Forex Trading: AUDUSD Technical Analysis – Febuary 27, 2020
The Australian Dollar (AUD) took the step forward with the price of more than 0.6500 against the US Dollar (USD) after yesterday’s very dreadful fall. This increase is very hopeful because since the beginning of the year the AUDUSD has been suffering from the bad phase, so a little increase can be considered as good for the price of the pair. The last commonwealth bank is deemed the reason for this increase. As far as the technical bias is considered, it might remain bearish for a while, due to a lower low wave in the last downside move of the graph.

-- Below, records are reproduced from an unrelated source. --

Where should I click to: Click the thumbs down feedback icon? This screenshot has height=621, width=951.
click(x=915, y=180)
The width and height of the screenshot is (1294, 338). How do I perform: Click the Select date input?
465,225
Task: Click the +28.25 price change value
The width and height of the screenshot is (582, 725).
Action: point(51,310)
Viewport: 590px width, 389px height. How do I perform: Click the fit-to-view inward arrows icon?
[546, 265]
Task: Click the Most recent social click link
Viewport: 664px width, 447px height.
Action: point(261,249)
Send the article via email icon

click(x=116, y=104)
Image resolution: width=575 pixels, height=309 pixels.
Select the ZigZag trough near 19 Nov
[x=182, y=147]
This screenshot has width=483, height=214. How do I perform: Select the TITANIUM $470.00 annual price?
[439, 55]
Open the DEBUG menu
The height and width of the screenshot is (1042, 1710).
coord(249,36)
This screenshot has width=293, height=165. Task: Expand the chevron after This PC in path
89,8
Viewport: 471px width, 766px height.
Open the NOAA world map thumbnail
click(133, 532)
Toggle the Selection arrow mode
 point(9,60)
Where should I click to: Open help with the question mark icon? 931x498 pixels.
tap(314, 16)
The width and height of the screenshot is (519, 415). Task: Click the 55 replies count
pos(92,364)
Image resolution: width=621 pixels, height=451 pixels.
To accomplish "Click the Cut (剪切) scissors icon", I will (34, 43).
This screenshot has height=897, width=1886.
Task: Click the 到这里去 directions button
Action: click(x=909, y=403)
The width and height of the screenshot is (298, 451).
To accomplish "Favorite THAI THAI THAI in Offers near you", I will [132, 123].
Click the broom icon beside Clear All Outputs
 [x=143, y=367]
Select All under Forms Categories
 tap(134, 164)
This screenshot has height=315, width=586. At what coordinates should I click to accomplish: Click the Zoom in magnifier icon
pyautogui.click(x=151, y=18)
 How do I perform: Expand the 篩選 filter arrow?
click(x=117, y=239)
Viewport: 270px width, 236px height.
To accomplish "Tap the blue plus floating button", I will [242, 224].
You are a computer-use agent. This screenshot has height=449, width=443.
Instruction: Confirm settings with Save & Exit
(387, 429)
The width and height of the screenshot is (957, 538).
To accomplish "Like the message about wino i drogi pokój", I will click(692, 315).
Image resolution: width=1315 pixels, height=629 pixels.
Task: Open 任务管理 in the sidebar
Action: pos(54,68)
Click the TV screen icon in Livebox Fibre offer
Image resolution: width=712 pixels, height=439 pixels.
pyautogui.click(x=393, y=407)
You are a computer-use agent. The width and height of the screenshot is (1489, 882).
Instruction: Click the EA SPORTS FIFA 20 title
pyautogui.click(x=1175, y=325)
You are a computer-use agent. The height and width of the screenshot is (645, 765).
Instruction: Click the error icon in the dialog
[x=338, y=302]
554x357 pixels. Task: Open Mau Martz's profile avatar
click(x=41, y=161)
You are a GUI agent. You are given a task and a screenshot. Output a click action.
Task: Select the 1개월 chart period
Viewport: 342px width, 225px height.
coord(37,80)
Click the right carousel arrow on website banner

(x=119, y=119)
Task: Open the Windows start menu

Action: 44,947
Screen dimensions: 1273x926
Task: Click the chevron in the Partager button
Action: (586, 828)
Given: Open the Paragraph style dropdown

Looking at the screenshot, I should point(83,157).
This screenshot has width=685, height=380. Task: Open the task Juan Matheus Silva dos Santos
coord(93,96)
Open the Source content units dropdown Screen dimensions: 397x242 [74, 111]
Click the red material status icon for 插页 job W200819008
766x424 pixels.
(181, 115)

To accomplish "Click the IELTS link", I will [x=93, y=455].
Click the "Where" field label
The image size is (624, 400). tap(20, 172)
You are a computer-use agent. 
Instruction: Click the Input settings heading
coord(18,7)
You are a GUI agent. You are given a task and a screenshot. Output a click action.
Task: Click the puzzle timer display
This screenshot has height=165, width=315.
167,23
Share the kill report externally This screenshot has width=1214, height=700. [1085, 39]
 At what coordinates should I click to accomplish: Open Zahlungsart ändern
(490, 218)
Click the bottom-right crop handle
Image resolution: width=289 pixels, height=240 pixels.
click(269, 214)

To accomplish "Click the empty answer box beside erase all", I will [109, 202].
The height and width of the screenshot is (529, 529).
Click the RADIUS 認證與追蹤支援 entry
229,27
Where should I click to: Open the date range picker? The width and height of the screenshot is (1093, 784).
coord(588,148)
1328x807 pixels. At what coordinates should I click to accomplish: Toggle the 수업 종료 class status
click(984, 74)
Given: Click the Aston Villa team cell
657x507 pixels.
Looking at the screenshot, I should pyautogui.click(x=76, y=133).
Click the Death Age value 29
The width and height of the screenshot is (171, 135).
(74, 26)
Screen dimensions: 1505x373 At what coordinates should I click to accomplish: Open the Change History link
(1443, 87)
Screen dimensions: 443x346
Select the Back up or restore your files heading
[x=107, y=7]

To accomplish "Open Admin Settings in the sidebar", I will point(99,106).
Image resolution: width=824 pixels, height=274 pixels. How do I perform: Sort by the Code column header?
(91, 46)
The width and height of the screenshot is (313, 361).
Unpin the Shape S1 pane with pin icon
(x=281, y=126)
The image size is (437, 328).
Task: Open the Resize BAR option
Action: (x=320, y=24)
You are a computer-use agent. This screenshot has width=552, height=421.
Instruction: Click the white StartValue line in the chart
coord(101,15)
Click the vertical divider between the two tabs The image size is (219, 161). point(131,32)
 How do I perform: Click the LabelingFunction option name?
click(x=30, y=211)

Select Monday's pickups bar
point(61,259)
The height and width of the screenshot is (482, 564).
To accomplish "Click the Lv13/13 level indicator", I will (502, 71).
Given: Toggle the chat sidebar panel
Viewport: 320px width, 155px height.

AUD/USD: Technical Analysis
The AUDUSD today has been quoted at the price of 0.6569. It’s a little worry for the pair’s price that it has the resistance levels on its upper side, which not help the price in continuing the forward momentum, at 0.6656, the price has the confluence of the 23.6% Fib level and the trendline, ahead of another trendline resistance at 0.6728, and then the major horizontal resistance disturbs the forward movement of price at 0.6758.
At the price below, there are the few support levels that might be considered as the hope to lift up the price, at 0.6560, there is the trendline support, ahead of the psychological level at 0.6500, and then the main horizontal support assisted it at 0.6489.
Commonwealth Bank of Australia
The Index of Manufacturing Purchasing Managers (PMI) published both by the Commonwealth Bank of Australia and the Markit Economics measures business conditions in the manufacturing sector. It rose from 49.6 to 49.8 on February 21, 2020, though its small rise in it but the Manufacturing PMI is an important indicator of Australia’s business conditions and overall economic conditions. For the AUD, a result above 50 signals is bullish while a result below 50 is considered bearish.
Although the graph above depicts the poor picture of the AUDUSD, we can’t ignore that pair is now improving itself from the past days, so it might be effective for both the long and short term traders.